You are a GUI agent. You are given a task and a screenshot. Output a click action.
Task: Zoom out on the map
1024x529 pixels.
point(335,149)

==

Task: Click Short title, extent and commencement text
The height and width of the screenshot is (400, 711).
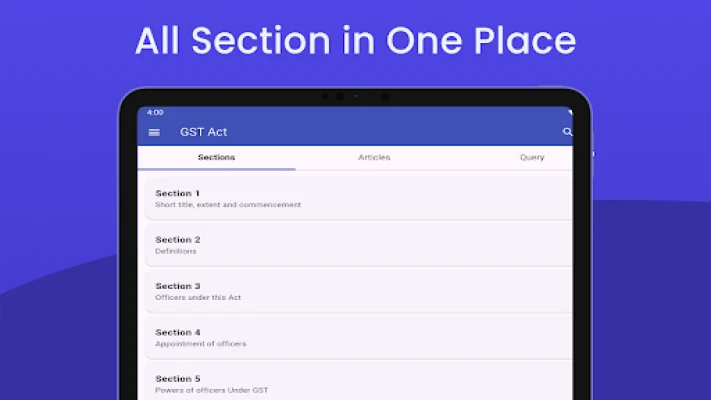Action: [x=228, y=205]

Your objective: Render the stretch of the items that opens with the line containing "Task: Click Short" and closes with the line containing "Action: [x=228, y=205]" as a numbered list, both of those lines included. Skip any blank lines, and leave the pictures out of your answer.

Result of the task:
1. Task: Click Short title, extent and commencement text
2. The height and width of the screenshot is (400, 711).
3. Action: [x=228, y=205]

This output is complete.